The carriers of the PROX1 CC variant had higher nonesterified fatty acid levels during standard high-fat meal—for CC versus CT + TT at 60 min 597.8 ± 58.9 versus 430.5 ± 47.5 μmol/l, p = 0.035 and at 240 min 946.7 ± 78.9 versus 748.6 ± 56.3 μmol/l, p = 0.046 (Fig. 2a). Additionally, there was a trend for higher TG levels at fasting for CC versus CT + TT genotypes TG0 min: 118.5 ± 18.7 versus 87.0 ± 8.2, p = 0.11; the difference became significant at 60 and 180 min after high-fat meal, i.e., TG60min 127.1 ± 23.7 versus 82.8.0 ± 8.2, p = 0.05 and TG180min 205.7 ± 28.0 versus 145.2.0 ± 12.5, p = 0.044.

Fig. 2.

Fig. 2

NEFA levels (a) and fat oxidation (b) after high-fat meal intake by the rs340874 PROX1 genotype

Glucose/fat oxidation and energy expenditure

In the subjects with PROX1 CC genotype, indirect calorimetry analyses revealed significantly lower glucose oxidation at 60 min after high-carbohydrate meal, CC versus TT: 55.8 ± 12.9 versus 122.1 ± 20.3 mg/min, p = 0.014 (Fig. 1b). There were no statistical differences in the fat oxidation at fasting and during high-fat meal (Fig. 2b) associated with PROX1 genotypes—for CC versus CT versus TT AUC for fat oxidation was 4.4 ± 0.2 versus 4.8 ± 0.1 versus 6.8 ± 2.3 mg/min/FFM, respectively (p = 0.34). Finally, there was a tendency for lower energy expenditure for CC genotype versus other genotypes during high-carbohydrate meal (for CC vs. CT + TT: EEAUC_HC = 4.6 ± 0.1 vs. 4.9 ± 0.1, p = 0.09) and during high-fat meal (EEAUC_HF for CC vs. CT + TT: 4.4 ± 0.2 vs. 5.3 ± 0.6 kcal/min/FFM p = 0.18).

Discussion

In the present study, we showed for the first time that the association of the rs340874 C allele with type 2 diabetes mellitus can be related to the NEFA/glucose metabolism alterations. We found that the carriers of the rs340874 in PROX1 CC genotype had higher NEFA levels after high-fat meal and lower glucose oxidation in comparison with subjects with other PROX1 genotypes. Since the fatty acids can inhibit insulin-stimulated glucose uptake by decreasing carbohydrate oxidation and glycogen synthesis (Boden et al. 1994), it seems highly probable that lipid alterations may be a primary cause of higher glucose levels after glucose load and during high-carbohydrate meal in subjects with the PROX1 CC genotype. Interestingly, there were no differences in the BMI among subjects with different PROX1 genotype, but the higher accumulation of visceral fat was found in the PROX1 CC risk group.

We did not observe any statistically significant differences in fasting and the OGTT insulin levels by the studied PROX1 genotypes. Similarly, no association of the rs340874 SNP with fasting or 2 h OGTT insulin was found in the large meta-analysis comprising more than 120 K individuals, while there was a highly significant effect of the studied PROX1 variant on fasting glucose and type 2 diabetes mellitus risk (Dupuis et al. 2010).

Our findings are also in line with the other meta-analysis by Ingelsson et al. (2010), comprising more than 29,000 of subjects. The authors did not find any effect of the rs340874 SNP in PROX1 on insulin sensitivity and proinsulin levels. In fact, this large population showed a tendency for higher proinsulin levels in subjects with prodiabetogenic C allele (β adjusted for age + sex = 0.0069 + 0.005, p = 0.18).
_ _ _ _ _ _ _
__TASKS TO COMPLETE__
(a) Name every published work that the PROX1 genotype study cites, giving each one as it appears in the text.
(b) Extend the PROX1 genotype study with further discussion, beginning right after its final sentence.
The data that comes next has no connection to the PROX1 genotype study.

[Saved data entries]
_ _ _ _ _ _ _
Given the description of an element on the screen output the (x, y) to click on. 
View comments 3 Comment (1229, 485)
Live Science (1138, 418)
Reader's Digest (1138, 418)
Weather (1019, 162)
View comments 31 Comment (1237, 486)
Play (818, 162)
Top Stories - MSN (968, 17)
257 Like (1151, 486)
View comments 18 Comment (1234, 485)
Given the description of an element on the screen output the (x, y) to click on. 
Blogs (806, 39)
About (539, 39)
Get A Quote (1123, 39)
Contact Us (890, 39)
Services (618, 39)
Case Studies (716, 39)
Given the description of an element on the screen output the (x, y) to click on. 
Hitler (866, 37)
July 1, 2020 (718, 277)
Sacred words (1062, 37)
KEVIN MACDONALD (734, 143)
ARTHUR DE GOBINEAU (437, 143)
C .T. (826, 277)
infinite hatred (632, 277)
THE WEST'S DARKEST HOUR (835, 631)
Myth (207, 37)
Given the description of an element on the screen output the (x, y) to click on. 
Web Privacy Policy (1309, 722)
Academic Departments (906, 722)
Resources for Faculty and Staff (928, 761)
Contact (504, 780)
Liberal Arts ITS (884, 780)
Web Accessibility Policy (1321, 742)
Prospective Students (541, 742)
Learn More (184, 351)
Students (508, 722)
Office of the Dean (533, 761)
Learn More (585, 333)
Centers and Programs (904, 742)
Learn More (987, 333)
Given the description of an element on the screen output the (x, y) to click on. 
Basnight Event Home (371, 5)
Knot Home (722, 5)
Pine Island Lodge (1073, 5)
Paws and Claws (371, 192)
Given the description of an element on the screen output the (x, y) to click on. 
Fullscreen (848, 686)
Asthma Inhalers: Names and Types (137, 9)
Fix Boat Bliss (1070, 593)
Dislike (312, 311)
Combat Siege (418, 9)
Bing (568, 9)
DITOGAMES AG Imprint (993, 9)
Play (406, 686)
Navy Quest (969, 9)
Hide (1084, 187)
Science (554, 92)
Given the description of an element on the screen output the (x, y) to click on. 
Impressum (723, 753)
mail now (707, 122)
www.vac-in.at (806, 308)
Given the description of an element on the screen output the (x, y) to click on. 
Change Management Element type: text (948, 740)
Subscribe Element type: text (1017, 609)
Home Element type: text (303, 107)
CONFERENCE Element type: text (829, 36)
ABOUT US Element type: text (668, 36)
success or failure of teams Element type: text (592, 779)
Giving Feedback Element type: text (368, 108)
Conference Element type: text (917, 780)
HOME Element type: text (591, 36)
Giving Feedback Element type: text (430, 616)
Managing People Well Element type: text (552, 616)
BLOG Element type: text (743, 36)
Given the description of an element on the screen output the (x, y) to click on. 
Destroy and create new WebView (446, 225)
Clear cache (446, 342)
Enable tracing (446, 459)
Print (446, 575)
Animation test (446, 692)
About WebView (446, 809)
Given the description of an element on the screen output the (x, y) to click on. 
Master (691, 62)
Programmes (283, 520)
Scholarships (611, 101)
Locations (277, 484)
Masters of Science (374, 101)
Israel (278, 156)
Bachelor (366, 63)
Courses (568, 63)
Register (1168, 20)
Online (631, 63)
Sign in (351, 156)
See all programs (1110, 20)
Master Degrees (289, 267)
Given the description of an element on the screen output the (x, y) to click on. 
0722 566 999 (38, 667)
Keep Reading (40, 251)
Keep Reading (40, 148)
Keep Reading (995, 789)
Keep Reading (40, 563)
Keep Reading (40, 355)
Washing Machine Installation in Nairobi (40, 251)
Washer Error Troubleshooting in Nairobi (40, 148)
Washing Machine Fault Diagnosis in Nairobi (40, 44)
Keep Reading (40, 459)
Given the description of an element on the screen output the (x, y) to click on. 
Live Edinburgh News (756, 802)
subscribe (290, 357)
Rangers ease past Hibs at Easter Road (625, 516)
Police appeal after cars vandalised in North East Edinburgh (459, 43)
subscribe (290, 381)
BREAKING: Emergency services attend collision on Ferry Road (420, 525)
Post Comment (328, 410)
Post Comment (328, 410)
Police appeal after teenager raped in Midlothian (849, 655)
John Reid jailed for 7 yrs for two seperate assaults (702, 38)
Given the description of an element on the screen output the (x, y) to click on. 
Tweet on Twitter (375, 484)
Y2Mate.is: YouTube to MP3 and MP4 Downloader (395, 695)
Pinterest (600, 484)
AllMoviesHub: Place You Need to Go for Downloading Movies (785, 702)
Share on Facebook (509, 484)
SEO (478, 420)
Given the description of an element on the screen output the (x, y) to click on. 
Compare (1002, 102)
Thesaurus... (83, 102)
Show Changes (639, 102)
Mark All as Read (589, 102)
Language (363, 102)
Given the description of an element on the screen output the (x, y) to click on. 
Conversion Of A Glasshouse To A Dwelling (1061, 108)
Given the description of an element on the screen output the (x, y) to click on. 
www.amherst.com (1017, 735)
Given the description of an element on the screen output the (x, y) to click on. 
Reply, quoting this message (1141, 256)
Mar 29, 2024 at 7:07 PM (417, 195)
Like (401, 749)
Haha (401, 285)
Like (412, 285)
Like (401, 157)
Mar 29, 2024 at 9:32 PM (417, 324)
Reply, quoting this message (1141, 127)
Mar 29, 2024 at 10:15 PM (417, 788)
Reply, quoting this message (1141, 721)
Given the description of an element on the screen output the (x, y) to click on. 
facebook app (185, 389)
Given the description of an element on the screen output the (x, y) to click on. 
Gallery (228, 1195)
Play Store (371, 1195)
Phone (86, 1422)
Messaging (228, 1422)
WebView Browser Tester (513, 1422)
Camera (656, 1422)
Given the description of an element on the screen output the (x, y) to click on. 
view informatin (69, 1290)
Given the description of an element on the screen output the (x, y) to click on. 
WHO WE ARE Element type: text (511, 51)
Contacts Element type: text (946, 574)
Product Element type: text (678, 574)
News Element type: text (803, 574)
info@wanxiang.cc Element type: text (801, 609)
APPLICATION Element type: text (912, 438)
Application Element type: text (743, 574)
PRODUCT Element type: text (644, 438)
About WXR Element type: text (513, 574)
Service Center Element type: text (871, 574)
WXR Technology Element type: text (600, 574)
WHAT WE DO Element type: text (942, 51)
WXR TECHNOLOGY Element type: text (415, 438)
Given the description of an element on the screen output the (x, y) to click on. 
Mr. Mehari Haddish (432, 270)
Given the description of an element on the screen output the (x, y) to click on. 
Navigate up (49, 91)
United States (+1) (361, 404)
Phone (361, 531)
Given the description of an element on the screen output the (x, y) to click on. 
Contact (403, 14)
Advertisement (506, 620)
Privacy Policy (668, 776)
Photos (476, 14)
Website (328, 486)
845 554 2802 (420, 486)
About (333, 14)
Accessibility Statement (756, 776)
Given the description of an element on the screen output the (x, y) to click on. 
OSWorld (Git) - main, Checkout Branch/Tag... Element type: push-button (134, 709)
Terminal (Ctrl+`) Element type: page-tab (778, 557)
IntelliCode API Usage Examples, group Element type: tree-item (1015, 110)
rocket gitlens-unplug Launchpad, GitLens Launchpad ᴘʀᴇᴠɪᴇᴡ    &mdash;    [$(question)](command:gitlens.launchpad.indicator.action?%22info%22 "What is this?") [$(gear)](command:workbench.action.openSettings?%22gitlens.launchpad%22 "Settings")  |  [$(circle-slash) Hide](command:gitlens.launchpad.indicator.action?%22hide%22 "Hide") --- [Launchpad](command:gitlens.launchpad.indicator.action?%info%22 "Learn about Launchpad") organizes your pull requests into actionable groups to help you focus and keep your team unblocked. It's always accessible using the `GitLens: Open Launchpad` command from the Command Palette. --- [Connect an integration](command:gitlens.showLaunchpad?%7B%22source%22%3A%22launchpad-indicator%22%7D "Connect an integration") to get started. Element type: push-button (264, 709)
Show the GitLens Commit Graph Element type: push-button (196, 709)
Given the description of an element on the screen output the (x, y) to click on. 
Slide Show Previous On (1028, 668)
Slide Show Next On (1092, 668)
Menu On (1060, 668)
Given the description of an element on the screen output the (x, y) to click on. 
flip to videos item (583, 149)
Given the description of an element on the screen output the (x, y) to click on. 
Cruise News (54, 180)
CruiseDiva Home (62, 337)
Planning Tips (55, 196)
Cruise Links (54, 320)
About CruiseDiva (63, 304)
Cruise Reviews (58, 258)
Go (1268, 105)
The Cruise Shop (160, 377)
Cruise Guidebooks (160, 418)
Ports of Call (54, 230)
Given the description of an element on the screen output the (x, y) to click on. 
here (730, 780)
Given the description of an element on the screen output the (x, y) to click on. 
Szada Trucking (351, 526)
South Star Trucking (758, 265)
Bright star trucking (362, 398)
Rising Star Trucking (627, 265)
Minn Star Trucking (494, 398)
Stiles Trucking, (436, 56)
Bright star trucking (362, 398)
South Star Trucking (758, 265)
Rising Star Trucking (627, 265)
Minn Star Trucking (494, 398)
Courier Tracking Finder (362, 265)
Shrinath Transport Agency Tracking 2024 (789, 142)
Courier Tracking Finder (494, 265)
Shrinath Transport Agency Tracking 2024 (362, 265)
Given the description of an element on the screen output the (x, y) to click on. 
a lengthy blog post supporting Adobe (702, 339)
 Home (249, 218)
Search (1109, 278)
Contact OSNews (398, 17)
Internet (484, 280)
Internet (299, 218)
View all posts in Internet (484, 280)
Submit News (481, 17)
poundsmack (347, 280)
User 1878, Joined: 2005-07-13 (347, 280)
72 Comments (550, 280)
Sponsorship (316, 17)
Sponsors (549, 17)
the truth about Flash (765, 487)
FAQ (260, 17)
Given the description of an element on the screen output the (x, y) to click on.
_ _ _ _ _ _ _
__SOLVED PROBLEMS__
(a)
Boden et al. 1994
Dupuis et al. 2010
Ingelsson et al. (2010)

(b)
These observations are also confirmed by the data from the group of 1,782 German subjects at increased risk of type 2 diabetes mellitus who underwent OGTT (Wagner et al. 2011). The AUC of proinsulin/insulin ratio during 60–120 min of OGTT was significantly higher among CC genotype carriers. Wagner et al. (2011) found higher fasting glucose and lower insulin/glucose ratio (AUCinsulin0–30/AUCglucose0-30) but not with insulin levels. These findings could indicate that elevated proinsulin and proinsulin/insulin ratios are secondary to increased demands on β-cell secretion induced by hyperglycemia and/or insulin resistance, as shown by Birkeland et al. (1994).

Similarly to our study, no associations of the rs340874 SNP in PROX1 with fasting insulin, HOMA-B and HOMA-IR were observed in a group of 1,155 adolescents (12–18 years of age) in the study by Lecompte et al. (2013). However, in their more complex analysis of PROX1 genetic variability (80 SNPs), other SNPs (rs340838, rs340837, rs340836) were found to be significantly associated with lower fasting insulin levels, lower HOMA-B and surprisingly with lower HOMA-IR. Further analyses of PROX1 SNPs impact on luciferase activity using transfection assays have shown the association of rs340873 A allele and rs340835 A variants with lower expression in both the pancreas and liver. On the other hand, the rs340874 PROX1 C allele was associated with a 1.65-fold lower luciferase activity in HepG2 hepatic cells only. Finally, Lecompte et al. (2013) suggest that in fact the rs340874 SNP in PROX1 seems to be the functional variant in the liver since it shows the differences in allele binding with a 60 % higher affinity for the C allele than for the T allele at electrophoretic mobility shift assay.

Based on the previously published studies and our current data, we can conclude that there is a pleiotropic mechanism of PROX1 gene in different tissues related to different allelic variants. This can be confirmed by the fact that the rs340874 SNP is only in a modest LD (r 2 ~ 0.6) with other SNPs, that have the effect on insulin-related traits.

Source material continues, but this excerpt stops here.